--- START ---

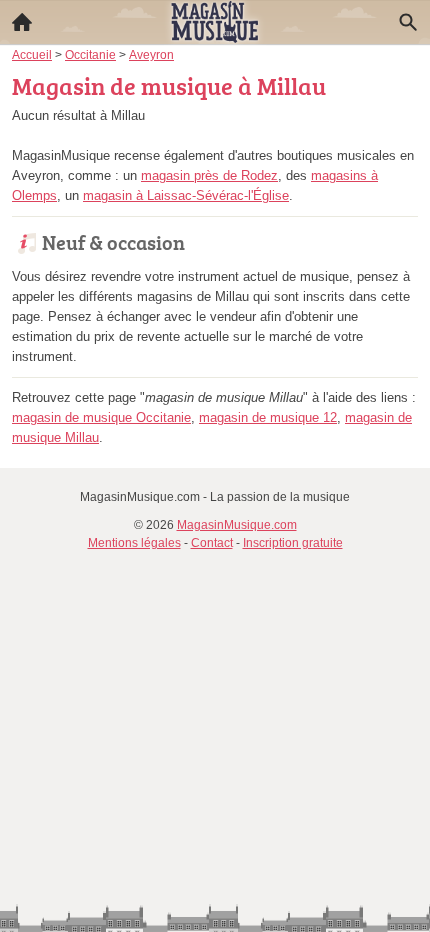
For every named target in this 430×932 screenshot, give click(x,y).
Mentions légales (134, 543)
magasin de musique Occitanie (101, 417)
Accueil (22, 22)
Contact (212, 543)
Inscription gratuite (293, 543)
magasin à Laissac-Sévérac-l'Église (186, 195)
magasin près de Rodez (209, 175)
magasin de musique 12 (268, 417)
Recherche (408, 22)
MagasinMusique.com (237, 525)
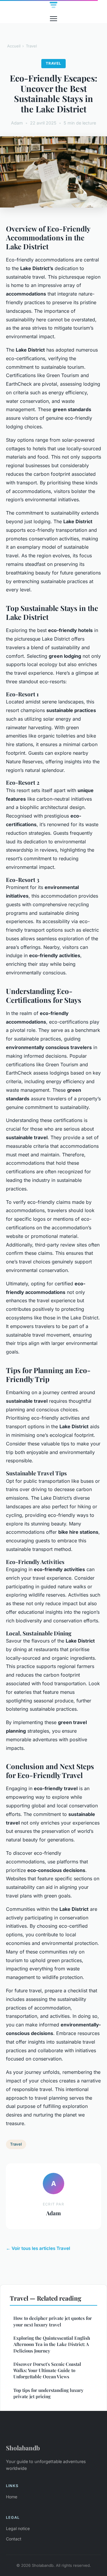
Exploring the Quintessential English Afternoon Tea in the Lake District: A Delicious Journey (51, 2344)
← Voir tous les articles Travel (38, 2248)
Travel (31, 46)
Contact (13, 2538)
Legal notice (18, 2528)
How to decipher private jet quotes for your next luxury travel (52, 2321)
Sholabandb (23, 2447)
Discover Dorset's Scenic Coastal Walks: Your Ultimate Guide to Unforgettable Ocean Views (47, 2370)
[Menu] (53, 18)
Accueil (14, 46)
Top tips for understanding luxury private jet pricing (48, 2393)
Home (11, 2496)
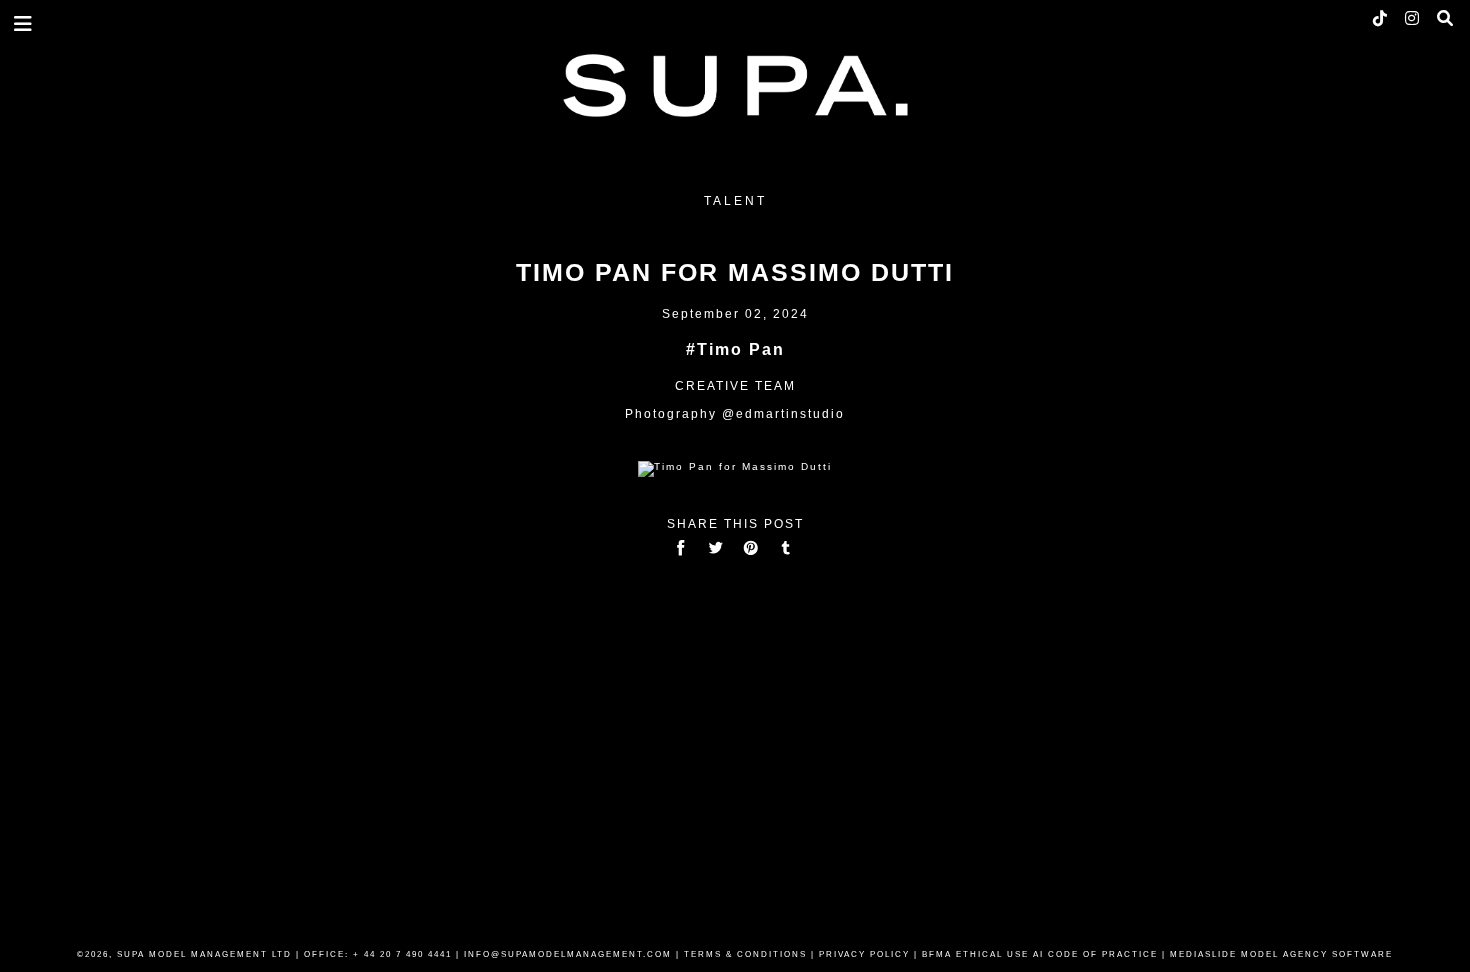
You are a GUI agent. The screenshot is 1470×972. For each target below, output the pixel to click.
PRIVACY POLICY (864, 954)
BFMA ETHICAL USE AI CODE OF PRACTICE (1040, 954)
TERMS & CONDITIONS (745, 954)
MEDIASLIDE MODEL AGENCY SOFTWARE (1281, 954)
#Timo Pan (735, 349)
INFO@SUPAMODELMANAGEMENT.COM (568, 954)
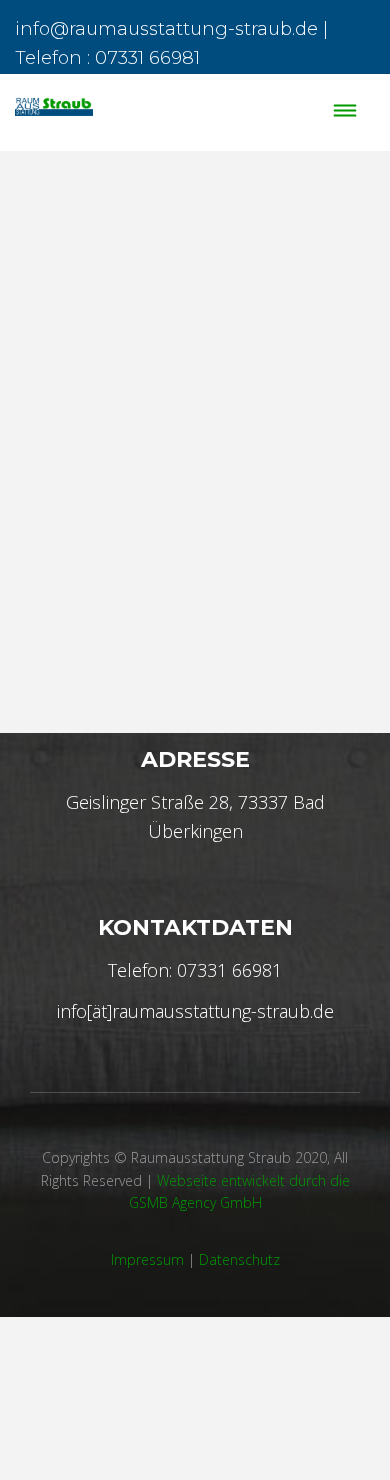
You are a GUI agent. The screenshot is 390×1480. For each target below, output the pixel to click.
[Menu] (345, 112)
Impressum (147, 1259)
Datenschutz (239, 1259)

--- END ---

Try it: The lines to return are those in the material above that hold "luxury".

Answer to this problem:
How to decipher private jet quotes for your next luxury travel (52, 2321)
Top tips for understanding luxury private jet pricing (48, 2393)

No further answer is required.